Русский казанец, 30.10.2014 в 03:50

Да ладно вам. Когда читаешь здесь же, на этом сайте, воспоминания, допустим, Хусаина Абдрахманова, тоже создается аналогичное впечатление, что весь мир состоит из одних татар.
Субъективно это, мне кажется.

Г.-н Вайнштейн уже зрелый человек, может это мое замечание подтвердить.
Хотя, может, и действительно в те года старые предвоенные еще профессора-евреи постепенно оттирались и заменялись на современных - выходцев из аулов и деревень.

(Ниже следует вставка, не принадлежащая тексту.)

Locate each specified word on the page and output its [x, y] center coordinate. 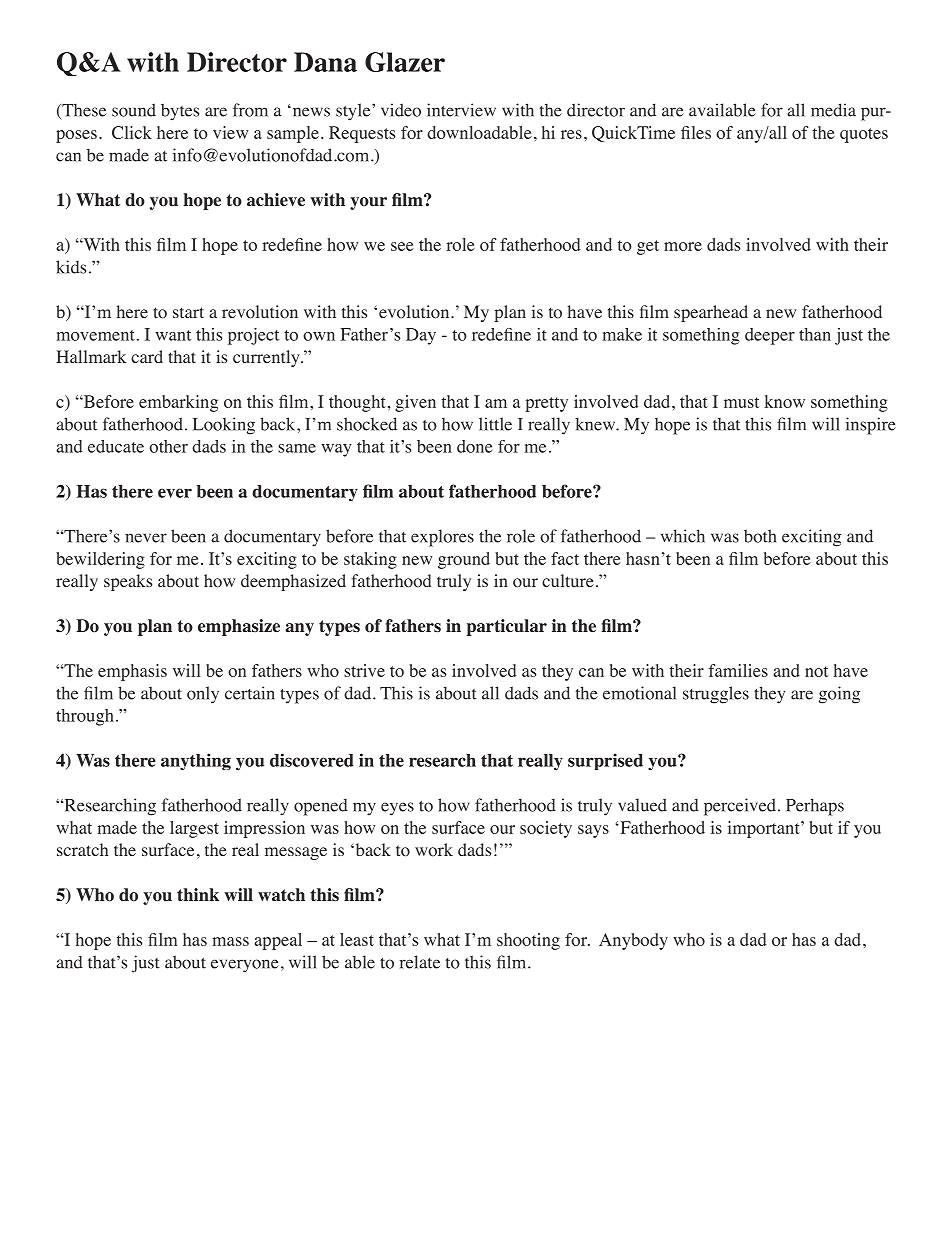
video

Сейчас этот процесс закончен, и современные нам доктора чаще из семей тоже врачей, пусть и из аулов, и они уже почти не отличаются по знаниям и менталитету от персонажей, описываемых г.Ванштейном.
Мне лично попадалась докторша, урожденная татарка, но вышедшая замуж за еврея-доктора.
Так могу сказать - получилась такая еврейка, что настоящие еврейки рядом с ней славянки.

Guest, 30.10.2014 в 05:24

Засранец и про евреев все знает.Обалдеть!
А уж про татар и говорить нечего.Просто ходячая энциклопедия о татарах.Благолдаря ему,столько нового узнаешь о татарах.

Guest, 01.11.2014 в 12:55

в целом картина наоборот.
та татарка-исключение.
т
и то- дети фсе равно получились не татары.
само собой-еврейчики.
вот и хер то.
в общем - показуха.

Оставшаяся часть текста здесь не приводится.